Article 1er : La base de la cotisation supplémentaire d’impôt sur le revenu due par M. SOUBRIER au titre de l’année 2000 est réduite, en droits et pénalités, du montant du redressement afférent à la rectification du montant des travaux en cours au 31 décembre 2000 dans la comptabilité de la SCI La Coque.

Article 2 : M. SOUBRIER est déchargé de la différence entre le montant de l’impôt sur le revenu mis à sa charge au titre de l’année 2000 et celui qui résulte de l’article 1er ci-dessus.

Article 3 : Le jugement du Tribunal administratif de Versailles n° 0405740 en date du 22 avril 2008 est réformé en ce qu’il a de contraire au présent arrêt.

Article 4 : Le surplus des conclusions de la requête de M. SOUBRIER est rejeté.

Article 5 : Le présent arrêt sera notifié à M. Jean-Marie SOUBRIER et au ministre du budget, des comptes publics et de la fonction publique.

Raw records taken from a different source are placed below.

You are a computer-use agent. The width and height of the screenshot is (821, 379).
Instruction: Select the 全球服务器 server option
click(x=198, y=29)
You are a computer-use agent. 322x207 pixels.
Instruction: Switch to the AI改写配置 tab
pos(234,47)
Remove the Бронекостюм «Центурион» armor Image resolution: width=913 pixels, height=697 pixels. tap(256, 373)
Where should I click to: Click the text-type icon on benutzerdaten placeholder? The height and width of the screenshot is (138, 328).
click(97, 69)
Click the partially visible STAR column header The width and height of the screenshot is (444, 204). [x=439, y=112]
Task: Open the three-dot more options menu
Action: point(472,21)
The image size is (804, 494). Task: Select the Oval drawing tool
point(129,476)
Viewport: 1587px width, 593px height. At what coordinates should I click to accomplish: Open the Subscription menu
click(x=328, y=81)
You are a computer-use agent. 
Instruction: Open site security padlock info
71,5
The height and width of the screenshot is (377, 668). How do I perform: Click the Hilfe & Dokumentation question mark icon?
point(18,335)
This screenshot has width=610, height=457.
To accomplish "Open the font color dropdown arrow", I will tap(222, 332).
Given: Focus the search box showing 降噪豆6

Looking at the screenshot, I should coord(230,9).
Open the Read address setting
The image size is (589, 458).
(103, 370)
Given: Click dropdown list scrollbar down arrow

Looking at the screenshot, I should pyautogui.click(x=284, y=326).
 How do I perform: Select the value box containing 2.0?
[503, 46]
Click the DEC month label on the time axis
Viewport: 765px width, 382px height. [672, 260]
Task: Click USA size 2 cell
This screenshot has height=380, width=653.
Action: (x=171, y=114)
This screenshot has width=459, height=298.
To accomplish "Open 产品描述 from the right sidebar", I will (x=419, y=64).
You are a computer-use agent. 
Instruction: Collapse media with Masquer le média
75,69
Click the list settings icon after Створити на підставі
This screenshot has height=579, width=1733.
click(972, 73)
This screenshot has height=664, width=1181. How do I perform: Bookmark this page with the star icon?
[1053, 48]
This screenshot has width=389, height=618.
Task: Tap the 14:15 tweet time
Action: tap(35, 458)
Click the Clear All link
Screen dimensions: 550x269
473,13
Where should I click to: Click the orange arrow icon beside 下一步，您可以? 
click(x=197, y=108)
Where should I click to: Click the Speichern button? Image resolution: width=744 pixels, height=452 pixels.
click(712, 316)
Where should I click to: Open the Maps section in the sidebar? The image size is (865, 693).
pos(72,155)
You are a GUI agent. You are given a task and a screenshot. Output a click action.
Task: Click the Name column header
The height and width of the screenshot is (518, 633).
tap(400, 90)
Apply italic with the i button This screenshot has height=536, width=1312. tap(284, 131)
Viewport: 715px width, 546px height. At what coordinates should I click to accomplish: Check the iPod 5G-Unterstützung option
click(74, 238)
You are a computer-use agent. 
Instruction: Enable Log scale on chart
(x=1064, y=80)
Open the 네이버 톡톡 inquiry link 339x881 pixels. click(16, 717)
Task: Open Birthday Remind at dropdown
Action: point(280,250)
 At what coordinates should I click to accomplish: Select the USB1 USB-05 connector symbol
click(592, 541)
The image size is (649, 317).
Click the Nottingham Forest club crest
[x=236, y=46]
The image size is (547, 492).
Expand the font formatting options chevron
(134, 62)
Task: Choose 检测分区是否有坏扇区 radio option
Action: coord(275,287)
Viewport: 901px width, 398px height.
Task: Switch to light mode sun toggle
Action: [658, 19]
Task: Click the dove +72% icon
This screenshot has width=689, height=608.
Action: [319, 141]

Délibéré après l’audience du 5 mai 2009, où siégeaient :

Mme COROUGE, présidente ;

Mme RIOU, premier conseiller ;

M. LOCATELLI, premier conseiller ;

Lu en audience publique, le 19 mai 2009.

Le rapporteur, La présidente,

C. RIOU E. COROUGE

Le greffier,

J. FREMINEUR

La République mande et ordonne au ministre du budget, des comptes publics et de la fonction publique en ce qui le concerne ou à tous huissiers de justice à ce requis en ce qui concerne les voies de droit commun, contre les parties privées, de pourvoir à l’exécution de la présente décision.